Please report each line of the data below that contains "Expand".

GIVEN DATA Block Start

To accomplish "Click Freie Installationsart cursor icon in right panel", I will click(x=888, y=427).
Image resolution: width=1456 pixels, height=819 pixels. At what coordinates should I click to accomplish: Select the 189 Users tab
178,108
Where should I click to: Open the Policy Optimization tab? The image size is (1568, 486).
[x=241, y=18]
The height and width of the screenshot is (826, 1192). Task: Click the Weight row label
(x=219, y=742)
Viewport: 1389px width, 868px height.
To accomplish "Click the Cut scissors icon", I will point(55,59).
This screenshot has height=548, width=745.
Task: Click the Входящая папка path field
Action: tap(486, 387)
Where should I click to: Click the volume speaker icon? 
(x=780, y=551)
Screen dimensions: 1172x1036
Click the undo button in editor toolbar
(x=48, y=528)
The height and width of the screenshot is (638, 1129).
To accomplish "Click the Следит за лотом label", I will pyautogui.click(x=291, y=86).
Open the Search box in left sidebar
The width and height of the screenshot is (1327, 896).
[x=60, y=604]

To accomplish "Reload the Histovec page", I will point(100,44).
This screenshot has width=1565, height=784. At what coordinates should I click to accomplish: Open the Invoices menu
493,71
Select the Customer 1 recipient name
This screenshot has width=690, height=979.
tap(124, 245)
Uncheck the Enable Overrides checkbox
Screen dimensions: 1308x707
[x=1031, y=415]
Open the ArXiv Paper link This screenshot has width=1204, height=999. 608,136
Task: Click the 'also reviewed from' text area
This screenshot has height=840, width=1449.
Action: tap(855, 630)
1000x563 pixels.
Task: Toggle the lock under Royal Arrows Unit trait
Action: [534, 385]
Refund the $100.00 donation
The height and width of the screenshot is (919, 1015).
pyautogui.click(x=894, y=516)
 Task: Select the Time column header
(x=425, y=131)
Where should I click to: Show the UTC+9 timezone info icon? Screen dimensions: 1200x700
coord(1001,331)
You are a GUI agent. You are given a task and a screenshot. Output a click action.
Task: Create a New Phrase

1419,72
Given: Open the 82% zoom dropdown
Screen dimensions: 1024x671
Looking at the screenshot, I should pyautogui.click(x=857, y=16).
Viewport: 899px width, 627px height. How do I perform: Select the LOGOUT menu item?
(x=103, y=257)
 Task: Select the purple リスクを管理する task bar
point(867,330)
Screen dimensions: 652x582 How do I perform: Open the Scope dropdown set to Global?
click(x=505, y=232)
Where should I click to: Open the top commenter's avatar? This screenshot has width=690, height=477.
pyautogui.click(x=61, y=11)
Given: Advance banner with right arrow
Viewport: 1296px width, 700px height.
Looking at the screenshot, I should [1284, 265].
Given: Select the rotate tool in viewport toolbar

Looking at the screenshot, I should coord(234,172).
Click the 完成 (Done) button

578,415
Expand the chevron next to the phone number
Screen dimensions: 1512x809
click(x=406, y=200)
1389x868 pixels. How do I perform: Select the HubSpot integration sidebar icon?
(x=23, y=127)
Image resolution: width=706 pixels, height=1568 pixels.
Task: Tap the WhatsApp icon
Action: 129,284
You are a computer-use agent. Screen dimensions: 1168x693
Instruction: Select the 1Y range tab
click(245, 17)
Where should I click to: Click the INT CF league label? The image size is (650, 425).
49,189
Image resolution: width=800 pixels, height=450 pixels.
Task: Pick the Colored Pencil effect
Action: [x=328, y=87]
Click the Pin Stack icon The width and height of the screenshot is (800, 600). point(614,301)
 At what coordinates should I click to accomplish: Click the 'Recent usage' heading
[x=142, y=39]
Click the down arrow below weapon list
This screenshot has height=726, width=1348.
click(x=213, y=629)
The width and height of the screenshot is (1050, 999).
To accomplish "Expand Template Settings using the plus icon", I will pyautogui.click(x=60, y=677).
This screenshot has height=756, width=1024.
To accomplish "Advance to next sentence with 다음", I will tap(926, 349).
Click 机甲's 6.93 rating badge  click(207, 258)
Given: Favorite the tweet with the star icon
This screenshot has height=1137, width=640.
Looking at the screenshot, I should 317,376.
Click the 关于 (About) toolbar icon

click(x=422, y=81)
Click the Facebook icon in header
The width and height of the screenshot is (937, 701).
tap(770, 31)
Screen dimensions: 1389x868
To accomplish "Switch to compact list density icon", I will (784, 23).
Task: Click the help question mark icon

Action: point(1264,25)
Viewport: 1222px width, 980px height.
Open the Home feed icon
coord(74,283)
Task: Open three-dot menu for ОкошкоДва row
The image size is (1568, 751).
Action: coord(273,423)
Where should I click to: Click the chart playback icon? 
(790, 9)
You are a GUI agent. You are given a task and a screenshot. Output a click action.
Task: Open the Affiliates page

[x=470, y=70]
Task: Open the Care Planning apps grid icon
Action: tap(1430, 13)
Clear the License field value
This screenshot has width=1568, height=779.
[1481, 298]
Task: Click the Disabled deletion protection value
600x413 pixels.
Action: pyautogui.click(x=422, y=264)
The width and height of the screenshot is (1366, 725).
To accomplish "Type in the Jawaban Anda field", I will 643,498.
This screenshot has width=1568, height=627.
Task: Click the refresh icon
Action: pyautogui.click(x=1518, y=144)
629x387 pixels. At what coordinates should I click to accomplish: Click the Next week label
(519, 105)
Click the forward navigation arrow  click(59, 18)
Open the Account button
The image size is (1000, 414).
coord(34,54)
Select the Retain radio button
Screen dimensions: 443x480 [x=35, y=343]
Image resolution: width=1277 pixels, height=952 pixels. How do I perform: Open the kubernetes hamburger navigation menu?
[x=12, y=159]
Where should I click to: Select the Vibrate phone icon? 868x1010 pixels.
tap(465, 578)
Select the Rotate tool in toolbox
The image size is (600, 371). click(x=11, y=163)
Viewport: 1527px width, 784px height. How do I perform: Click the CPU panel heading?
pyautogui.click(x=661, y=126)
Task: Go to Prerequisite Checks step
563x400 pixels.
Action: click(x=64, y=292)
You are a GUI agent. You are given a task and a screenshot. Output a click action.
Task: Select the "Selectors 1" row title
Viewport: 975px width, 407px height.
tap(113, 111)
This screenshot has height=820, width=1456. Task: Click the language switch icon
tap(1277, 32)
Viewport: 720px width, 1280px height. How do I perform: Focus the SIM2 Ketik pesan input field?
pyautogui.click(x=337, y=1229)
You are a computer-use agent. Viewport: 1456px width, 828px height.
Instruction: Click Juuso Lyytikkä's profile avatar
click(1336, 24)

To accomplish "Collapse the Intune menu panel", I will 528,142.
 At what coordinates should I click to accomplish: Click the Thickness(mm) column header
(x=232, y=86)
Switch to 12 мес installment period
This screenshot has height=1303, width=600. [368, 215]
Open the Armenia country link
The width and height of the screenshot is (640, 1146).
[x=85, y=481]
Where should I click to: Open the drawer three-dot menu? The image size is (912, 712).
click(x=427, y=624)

GIVEN DATA Block End

▶ _THE COMPLETED TASK_
Expand the chevron next to the phone number
To accomplish "Expand Template Settings using the plus icon", I will pyautogui.click(x=60, y=677).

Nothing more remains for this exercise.